• EXERCISE TEXT
########

A Nationwide Flash-Mob Study for Suspected Acute Coronary Syndrome

Angel M.R. Schols, MD, PhD; Robert T. A. Willemsen, MD, PhD; Tobias N. Bonten, MD, PhD; Martijn H. Rutten, MD; Patricia M. Stassen, MD, PhD; Bas L. J. H. Kietselaer, MD, PhD; Geert-Jan Dinant, MD, PhD; Jochen W.L. Cals, MD, PhD

Disclosures

Ann Fam Med. 2019;17(4):296-303. 

In This Article

Results

Patients Registered via Flash mob

A total of 241 FPs (including FP trainees) from all provinces in the country registered 258 patients, 113 (43.8%) online and 145 (56.2%) on paper. Of these patients, 203 (78.7%) were included by an FP (median work experience 8 years [interquartile range, 15.3 years]) and 55 (21.3%) by an FP trainee. A total of 182 (70.5%) patients were registered during office hours. Figure 2 summarizes patient inclusion and follow-up. A final diagnosis was obtained for 243 (94.2%) patients, and an MHS could be determined for 186 (72.1%) patients.

Figure 2.

Patient inclusion and follow-up.

Final Diagnosis and Univariate Analyses of Possible ACS Predictors (n = 243)

Of the 243 patients with a final diagnosis, 45 (18.5%) received a diagnosis of ACS, of whom 34 (75.6%) had a myocardial infarction, 10 (22.2%) unstable angina, and 1 (2.2%) ACS confirmed but not otherwise speci fied. Stable angina was diagnosed for 11 (4.5%) patients, another cardiac diagnosis for 40 (16.5%) patients, and a noncardiac diagnosis for 153 (63.0%) patients.

Table 2 summarizes patient characteristics and investigated predictors. Three possible predictors—sex, sex-adjusted age, and ischemic changes on ECG—were significantly associated with ACS in the univariate analysis.

FP Assessment of ACS Probability (n = 243)

Table 3 shows the test characteristics of the FP assessment. According to the FP assessment, 88 of 243 (36.2%) patients were at low risk of ACS (≤5) and 155 (63.8%) at high risk (>5). A total of 6 (2.5%) patients would have been falsely classified as not having ACS when using the FP assessment. The AUC for the FP assessment was 0.72 (95% CI, 0.63–0.81).

########

• EXTRACTED DATA
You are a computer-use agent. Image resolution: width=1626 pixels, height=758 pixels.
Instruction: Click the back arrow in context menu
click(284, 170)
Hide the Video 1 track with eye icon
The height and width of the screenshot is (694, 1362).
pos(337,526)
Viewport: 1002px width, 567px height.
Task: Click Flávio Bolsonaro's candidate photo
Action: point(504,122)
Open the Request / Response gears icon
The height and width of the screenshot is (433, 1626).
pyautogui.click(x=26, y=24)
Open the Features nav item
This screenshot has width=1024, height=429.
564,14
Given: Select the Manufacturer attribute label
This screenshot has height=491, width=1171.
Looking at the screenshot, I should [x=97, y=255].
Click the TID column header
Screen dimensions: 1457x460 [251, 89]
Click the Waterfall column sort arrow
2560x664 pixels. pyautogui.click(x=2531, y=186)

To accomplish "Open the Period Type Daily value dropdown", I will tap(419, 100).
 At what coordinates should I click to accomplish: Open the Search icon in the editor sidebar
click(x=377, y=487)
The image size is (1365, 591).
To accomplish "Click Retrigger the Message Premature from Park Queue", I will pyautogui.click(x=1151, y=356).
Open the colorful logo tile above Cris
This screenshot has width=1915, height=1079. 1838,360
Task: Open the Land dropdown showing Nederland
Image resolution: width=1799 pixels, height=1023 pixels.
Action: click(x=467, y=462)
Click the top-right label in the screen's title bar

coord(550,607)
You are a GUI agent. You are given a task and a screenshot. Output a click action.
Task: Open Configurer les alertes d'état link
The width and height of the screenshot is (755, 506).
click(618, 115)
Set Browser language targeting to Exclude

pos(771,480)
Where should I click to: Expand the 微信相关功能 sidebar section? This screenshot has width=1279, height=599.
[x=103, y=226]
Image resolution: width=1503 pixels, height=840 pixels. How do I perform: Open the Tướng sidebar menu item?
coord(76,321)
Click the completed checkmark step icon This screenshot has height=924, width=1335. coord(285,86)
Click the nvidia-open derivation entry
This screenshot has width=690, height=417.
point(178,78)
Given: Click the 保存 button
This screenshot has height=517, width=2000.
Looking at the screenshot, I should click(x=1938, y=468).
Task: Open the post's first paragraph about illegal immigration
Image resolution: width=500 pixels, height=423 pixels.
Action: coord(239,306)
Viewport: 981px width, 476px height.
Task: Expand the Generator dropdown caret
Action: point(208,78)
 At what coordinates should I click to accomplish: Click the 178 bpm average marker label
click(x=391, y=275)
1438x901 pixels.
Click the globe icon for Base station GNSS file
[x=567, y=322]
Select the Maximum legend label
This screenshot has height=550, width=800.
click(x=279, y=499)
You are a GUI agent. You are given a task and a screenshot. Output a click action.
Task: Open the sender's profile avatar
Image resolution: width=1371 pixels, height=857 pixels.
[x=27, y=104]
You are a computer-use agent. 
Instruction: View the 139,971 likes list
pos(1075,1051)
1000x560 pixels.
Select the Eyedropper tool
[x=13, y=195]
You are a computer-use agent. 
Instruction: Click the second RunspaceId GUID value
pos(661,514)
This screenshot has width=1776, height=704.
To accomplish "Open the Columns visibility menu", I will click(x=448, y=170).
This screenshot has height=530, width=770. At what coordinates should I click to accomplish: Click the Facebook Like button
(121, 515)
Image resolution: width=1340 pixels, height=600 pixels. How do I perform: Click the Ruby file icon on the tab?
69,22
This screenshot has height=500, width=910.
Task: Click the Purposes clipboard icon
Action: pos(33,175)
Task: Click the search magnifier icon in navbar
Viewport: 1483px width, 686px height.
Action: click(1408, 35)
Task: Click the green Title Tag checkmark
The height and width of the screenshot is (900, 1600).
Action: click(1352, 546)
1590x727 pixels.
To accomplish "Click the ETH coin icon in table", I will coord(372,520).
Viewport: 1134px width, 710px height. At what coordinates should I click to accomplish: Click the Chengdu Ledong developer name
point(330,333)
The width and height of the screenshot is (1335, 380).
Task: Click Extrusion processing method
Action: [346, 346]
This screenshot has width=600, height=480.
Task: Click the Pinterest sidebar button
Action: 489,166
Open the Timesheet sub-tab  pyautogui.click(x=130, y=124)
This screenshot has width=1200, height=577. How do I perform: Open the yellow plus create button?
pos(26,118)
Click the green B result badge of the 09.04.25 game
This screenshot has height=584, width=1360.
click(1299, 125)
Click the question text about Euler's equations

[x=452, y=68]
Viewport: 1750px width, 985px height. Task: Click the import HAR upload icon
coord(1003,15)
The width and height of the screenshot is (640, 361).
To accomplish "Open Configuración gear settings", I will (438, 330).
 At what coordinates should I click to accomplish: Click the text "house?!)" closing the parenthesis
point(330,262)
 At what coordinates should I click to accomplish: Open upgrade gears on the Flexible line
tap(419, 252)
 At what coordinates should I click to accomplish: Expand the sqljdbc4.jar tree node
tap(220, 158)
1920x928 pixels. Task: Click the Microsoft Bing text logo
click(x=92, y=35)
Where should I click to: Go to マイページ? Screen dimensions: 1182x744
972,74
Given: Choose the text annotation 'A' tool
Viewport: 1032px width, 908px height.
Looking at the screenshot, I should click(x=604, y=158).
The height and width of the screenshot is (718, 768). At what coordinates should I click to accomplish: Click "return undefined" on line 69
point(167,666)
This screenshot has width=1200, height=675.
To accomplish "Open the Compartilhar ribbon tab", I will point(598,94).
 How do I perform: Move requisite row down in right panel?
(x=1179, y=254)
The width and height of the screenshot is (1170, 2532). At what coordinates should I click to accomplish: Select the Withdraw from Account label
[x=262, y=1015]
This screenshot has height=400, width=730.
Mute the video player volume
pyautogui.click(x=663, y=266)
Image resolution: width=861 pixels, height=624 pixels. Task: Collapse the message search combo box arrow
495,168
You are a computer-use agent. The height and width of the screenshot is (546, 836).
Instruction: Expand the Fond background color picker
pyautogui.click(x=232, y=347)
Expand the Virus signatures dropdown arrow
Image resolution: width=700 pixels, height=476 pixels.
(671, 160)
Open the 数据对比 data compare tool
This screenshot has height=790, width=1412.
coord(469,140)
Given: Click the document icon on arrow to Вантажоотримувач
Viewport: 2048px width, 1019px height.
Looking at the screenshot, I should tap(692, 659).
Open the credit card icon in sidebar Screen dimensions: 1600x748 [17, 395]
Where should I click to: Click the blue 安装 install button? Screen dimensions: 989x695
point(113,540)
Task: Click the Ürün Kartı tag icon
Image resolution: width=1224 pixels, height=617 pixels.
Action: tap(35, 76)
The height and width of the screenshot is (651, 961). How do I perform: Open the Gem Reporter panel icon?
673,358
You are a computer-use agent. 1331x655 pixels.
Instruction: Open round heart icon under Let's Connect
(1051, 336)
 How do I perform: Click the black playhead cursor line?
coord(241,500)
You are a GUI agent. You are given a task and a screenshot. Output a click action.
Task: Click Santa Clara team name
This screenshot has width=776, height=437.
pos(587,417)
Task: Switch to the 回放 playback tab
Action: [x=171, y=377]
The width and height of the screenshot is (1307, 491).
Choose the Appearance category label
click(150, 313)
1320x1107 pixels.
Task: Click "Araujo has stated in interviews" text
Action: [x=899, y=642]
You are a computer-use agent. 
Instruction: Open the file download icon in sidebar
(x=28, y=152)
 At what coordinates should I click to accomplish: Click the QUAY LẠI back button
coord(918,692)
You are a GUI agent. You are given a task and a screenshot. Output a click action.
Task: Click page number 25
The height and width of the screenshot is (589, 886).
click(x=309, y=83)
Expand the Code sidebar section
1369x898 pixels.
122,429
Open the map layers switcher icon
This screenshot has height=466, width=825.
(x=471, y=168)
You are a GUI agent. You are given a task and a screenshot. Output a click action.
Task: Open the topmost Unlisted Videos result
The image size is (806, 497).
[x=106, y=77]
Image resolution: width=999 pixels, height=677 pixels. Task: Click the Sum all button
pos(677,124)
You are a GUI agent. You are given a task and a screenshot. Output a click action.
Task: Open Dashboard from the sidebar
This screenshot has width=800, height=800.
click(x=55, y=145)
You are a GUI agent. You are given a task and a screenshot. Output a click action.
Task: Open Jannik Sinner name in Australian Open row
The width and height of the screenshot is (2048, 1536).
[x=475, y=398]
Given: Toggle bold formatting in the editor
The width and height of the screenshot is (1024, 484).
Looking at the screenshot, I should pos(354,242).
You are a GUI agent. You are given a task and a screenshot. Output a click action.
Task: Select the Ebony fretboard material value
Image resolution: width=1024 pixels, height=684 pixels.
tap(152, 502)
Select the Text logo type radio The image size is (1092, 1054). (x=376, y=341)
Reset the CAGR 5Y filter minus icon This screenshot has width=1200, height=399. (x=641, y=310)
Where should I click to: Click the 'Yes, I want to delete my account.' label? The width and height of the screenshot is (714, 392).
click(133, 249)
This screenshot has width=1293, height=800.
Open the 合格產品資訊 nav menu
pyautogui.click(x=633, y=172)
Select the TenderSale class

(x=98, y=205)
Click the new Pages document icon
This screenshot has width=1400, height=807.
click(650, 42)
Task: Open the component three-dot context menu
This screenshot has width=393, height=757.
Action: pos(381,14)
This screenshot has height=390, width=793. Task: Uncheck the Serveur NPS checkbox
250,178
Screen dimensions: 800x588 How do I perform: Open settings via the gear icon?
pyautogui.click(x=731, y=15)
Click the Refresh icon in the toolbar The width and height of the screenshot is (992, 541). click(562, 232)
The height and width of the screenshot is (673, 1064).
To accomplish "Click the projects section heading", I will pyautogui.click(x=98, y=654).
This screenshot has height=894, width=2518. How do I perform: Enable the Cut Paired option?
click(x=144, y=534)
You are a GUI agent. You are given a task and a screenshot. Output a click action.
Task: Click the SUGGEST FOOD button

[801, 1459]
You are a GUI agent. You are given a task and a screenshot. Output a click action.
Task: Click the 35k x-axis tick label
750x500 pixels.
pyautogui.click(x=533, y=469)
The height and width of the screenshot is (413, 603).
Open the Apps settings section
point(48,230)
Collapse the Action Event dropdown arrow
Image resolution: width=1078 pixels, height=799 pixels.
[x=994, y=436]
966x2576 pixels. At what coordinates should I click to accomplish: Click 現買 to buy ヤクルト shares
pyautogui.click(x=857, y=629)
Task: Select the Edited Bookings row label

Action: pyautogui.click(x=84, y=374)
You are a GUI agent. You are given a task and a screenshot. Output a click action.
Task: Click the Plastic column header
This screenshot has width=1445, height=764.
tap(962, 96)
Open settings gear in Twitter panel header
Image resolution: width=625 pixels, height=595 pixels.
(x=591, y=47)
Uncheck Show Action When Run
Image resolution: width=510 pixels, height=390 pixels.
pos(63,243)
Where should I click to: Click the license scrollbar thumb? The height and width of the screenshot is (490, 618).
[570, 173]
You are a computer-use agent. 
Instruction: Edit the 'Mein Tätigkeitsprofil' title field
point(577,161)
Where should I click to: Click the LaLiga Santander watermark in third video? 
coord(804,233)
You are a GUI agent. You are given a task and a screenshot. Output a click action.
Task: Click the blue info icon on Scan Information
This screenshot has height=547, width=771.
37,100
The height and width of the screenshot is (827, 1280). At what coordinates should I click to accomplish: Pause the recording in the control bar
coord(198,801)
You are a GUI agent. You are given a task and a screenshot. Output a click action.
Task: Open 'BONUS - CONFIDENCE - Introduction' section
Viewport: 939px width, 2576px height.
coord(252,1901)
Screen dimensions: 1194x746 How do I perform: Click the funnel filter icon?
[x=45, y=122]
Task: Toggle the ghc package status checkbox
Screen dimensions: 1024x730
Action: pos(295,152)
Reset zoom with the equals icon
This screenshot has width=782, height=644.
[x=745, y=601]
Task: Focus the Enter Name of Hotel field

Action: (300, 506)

########

• INSTRUCTIONS
1. In the text on the flash-mob study of suspected acute coronary syndrome, how many of the 243 patients with a final diagnosis received a diagnosis of ACS?
2. In the flash-mob study text, which possible predictors were significantly associated with ACS in the univariate analysis?
3. Carry on the text about the flash-mob study of suspected acute coronary syndrome, picking up after its last sentence.

• ANSWERS FOR THIS EXERCISE
1. 45 patients (18.5%).

2.
- Sex
- Sex-adjusted age
- Ischemic changes on ECG

3.
Marburg Heart Score (n = 186)

Table 3 shows the test characteristics of the MHS using cut-off values of ≤2 and ≤1. Of the 186 patients for whom an MHS could be calculated, 75 (40.3%) were at low risk of ACS (0-2) and 111 (59.7%) at intermediate-high risk (3-5). The ACS incidence in the MHS group was 19.4%. Nine (4.8%) patients would have been falsely classified as not having ACS when using the MHS with a cut-off value of ≤2. When using the MHS with a cut-off value of ≤1, 2 (1.1%) patients would have been missed, and 24 (12.9%) patients would have been classified as true negative. The AUC for the MHS was 0.64 (95% CI, 0.54–0.74), and that for FP assessment in the group for which an MHS could be determined was 0.71 (95% CI, 0.61–0.80) (Figure 3).

Figure 3.

ROC curves for FP assessment of ACS probability and the Marburg Heart Score in patients referred for suspected ACS (n = 186).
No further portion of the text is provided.